→ **TRECHO PARA LEITURA**
Isso reforçou as convicções de envolvimento deles no crime. Familiares de Jura também comentaram, em telefonemas e mensagens, sobre a necessidade de se livrar da moto e sobre o problema causado pelo assassinato do doutor (se referindo a Becker, disse Bozzetto).
— O Bayard tinha fama de violento, andava armado (conforme admitem familiares do réu) e inclusive tinha ido ao Cremers, armado, algo visto por muita gente. Isso reforçou nossa suspeita — descreve Bozzetto. — Não há uma prova categórica nos autos. Existem vários indícios e uma total convicção de que o crime aconteceu assim — ratificou o delegado.
Pelo menos seis defensores dos réus se revezaram aos microfones interrogando o delegado. Tentaram mostrar que ele ficou obcecado por uma hipótese (a do médico Bayard como mandante do crime) e ignorou os outros inimigos do Becker.
Os advogados questionaram o delegado sobre a diversas outras linhas de investigação, como inimizades de Becker na vida pessoal e também angariadas por causa das dívidas. E questionaram o porquê foi priorizada a desavença com Bayard, em detrimento dos outros desafetos do médico assassinado.
O policial foi ouvido pelos procuradores da República André Casagrande Raupp e Fábio Magrinelli Coimbra e, também, pelos defensores dos quatro réus. A previsão era de que apenas uma outra testemunha fosse ouvida neste primeiro dia de julgamento.
Os próximos passos do julgamento
- As demais testemunhas (inclusive 11 da defesa) serão ouvidas na quarta-feira (28)
- Na sequência, os réus serão interrogados.
- Passada esta fase, a sessão seguirá com os debates orais da acusação, feita pelo Ministério Público Federal (MPF), e das defesas dos réus. Há a possibilidade, ainda, da réplica e da tréplica.

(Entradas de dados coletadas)
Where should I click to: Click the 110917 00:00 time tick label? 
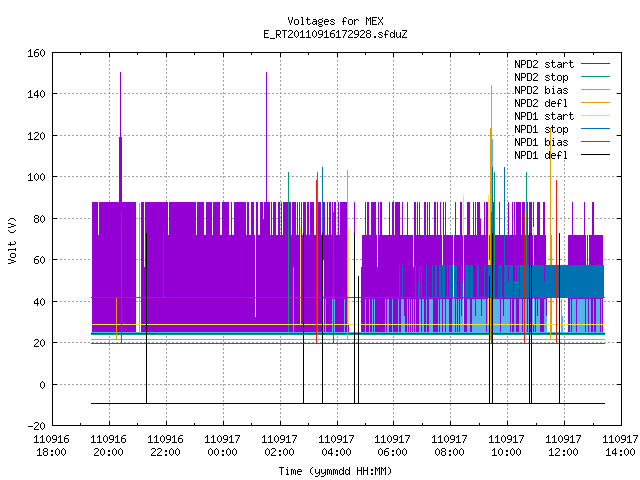[222, 446]
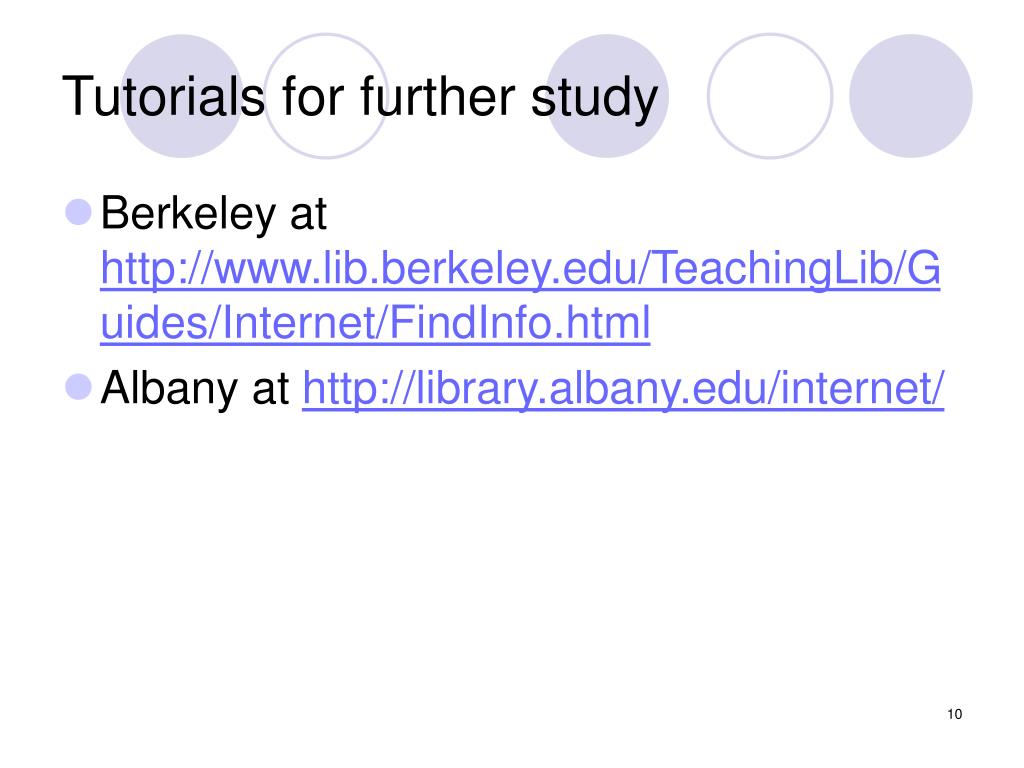Screen dimensions: 1024x768
Task: Click the 'uides/Internet/FindInfo.html' link line
Action: [376, 324]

→ **TAREFAS PROPOSTAS**
1. Traduza para o inglês esta frase do trecho sobre o julgamento: "Pelo menos seis defensores dos réus se revezaram aos microfones interrogando o delegado."
2. Por favor, redigite sem nenhuma alteração a passagem do trecho sobre o julgamento que vai de "Os advogados questionaram" até "na quarta-feira (28)".

→ **RESPOSTAS DAS TAREFAS**
1. At least six of the defendants' lawyers took turns at the microphones questioning the police chief.

2.
Os advogados questionaram o delegado sobre a diversas outras linhas de investigação, como inimizades de Becker na vida pessoal e também angariadas por causa das dívidas. E questionaram o porquê foi priorizada a desavença com Bayard, em detrimento dos outros desafetos do médico assassinado.
O policial foi ouvido pelos procuradores da República André Casagrande Raupp e Fábio Magrinelli Coimbra e, também, pelos defensores dos quatro réus. A previsão era de que apenas uma outra testemunha fosse ouvida neste primeiro dia de julgamento.
Os próximos passos do julgamento
- As demais testemunhas (inclusive 11 da defesa) serão ouvidas na quarta-feira (28)